[EXCERPT TO READ — start]

United States v. Milan-Rodriguez
819 F.3d 535
1st Cir.2016Background
- Milán pleaded guilty to (1) a drug-conspiracy charge (multidefendant conspiracy to distribute heroin, cocaine, cocaine base, marijuana, including within 1,000 feet of a school) and (2) possession of a firearm while an unlawful user of controlled substances (18 U.S.C. § 922(g)(3)), pursuant to a written plea agreement.
- The plea agreement stipulated Milán conspired to possess between 5 and <15 kg of cocaine and included sentence-recommendation and appeal-waiver provisions.
- After a Guidelines amendment reduced Milán’s offense level for the drug count (from 35 to 33), the Guidelines range lowered from 168–210 months to 135–168 months; the plea agreement recommended the lower end of the applicable range (stated as 168 months at the time of the plea).
- The District Court sentenced Milán to concurrent 168-month terms on both counts; the firearm sentence exceeded the statutory maximum of 120 months for § 922(g)(3).
- On appeal the First Circuit affirmed the drug-conspiracy sentence but vacated the firearm sentence as exceeding the statutory maximum and remanded for resentencing on that count.

[EXCERPT TO READ — finish]

Copy from the case summary, word for word, the passage that begins with the words containing "- The District" and ends with "on that count.".

[EXTRACTED RECORDS — start]

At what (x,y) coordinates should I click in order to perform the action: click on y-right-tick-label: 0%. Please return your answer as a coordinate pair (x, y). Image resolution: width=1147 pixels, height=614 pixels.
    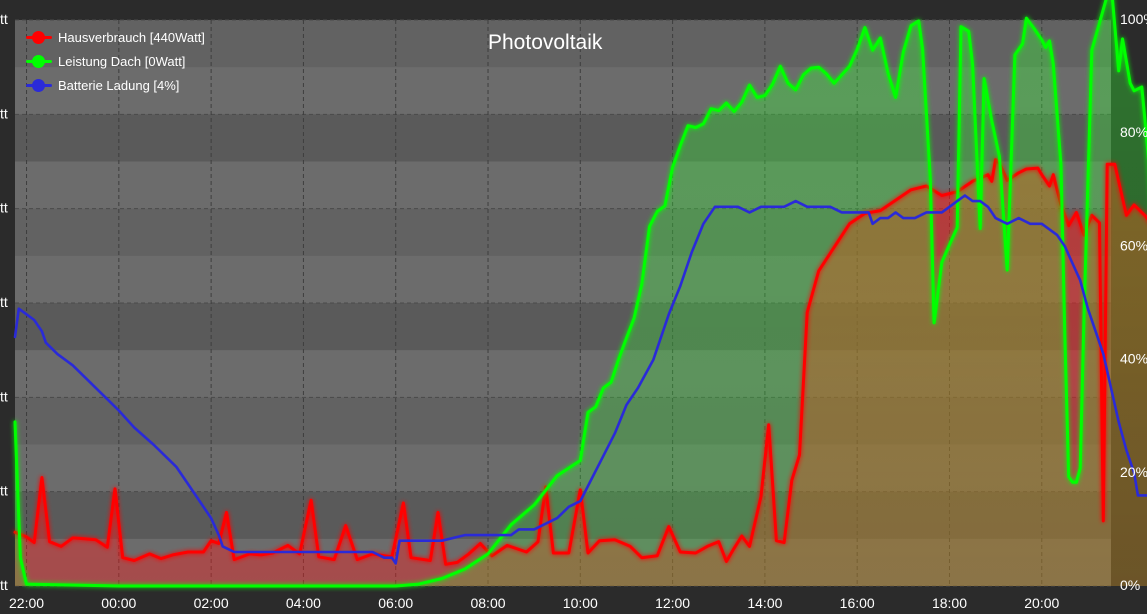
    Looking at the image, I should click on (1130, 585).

[EXTRACTED RECORDS — finish]
[EXTRACTED RECORDS — start]

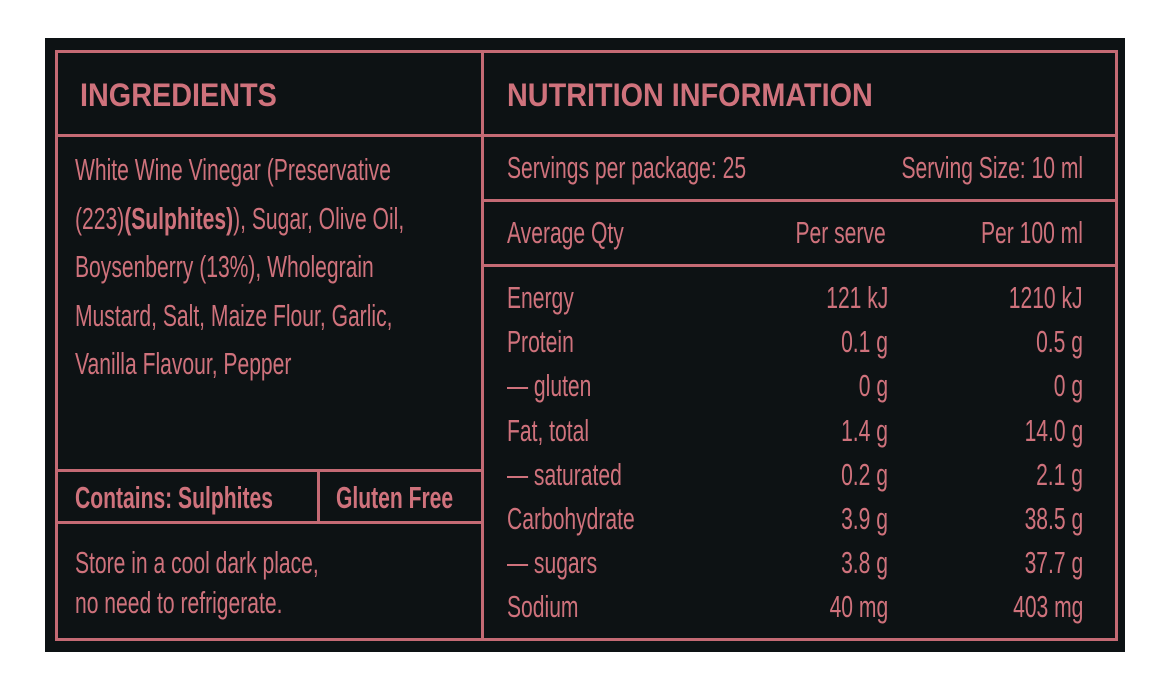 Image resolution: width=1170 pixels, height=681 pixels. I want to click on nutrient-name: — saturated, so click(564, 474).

[EXTRACTED RECORDS — finish]

**SOLUTION TO THIS TASK**:
- The District Court sentenced Milán to concurrent 168-month terms on both counts; the firearm sentence exceeded the statutory maximum of 120 months for § 922(g)(3).
- On appeal the First Circuit affirmed the drug-conspiracy sentence but vacated the firearm sentence as exceeding the statutory maximum and remanded for resentencing on that count.